# Thread: Prove x^2 < y^2

1. ## Prove x^2 < y^2

The question:
x,y integers, 0 < x < y ==> x^2< y^2

I used closure of the positive integers to show that x^2 and y^2 are both greater than 0.

Before this question, I proved a few statements involving the transitivity of the < relation. I can prove the statement above quite easily using the induction postulate for the positive integers, but I would like to see a proof involving the transitivity of the order relation as I can't seem to come up with one on my own. Thanks.

2. Originally Posted by Noxide
The question:
x,y integers, 0 < x < y ==> x^2< y^2

I used closure of the positive integers to show that x^2 and y^2 are both greater than 0.

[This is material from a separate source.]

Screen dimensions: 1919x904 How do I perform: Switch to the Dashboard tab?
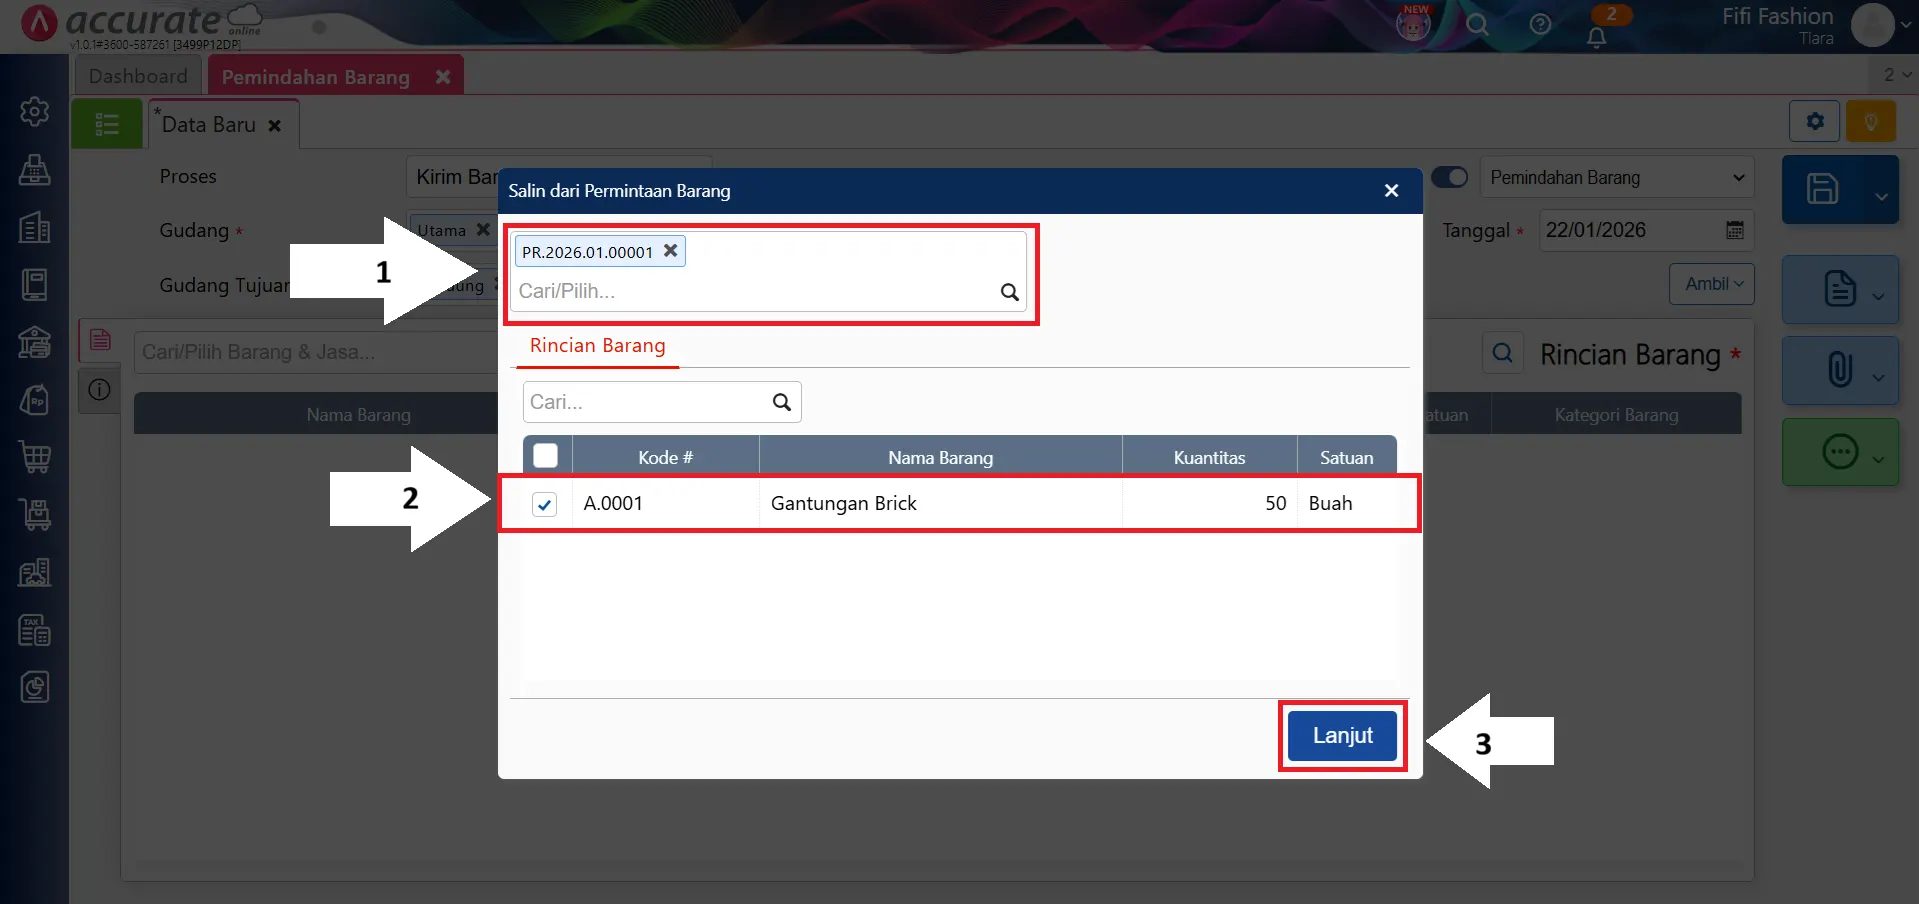point(138,76)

Before this question, I proved a few statements involving the transitivity of the < relation. I can prove the statement above quite easily using the induction postulate for the positive integers, but I would like to see a proof involving the transitivity of the order relation as I can't seem to come up with one on my own. Thanks.
Hint:

$\displaystyle x < y \implies (x)x <(x)y \iff x^2 < xy$

Can you finish from here?

3. If we know that $\displaystyle 0<x<y$ then we know that $\displaystyle x^2<xy$ and $\displaystyle xy<y^2$.

4. Haha, I had this on my page for the longest time. Thanks for pointing it out.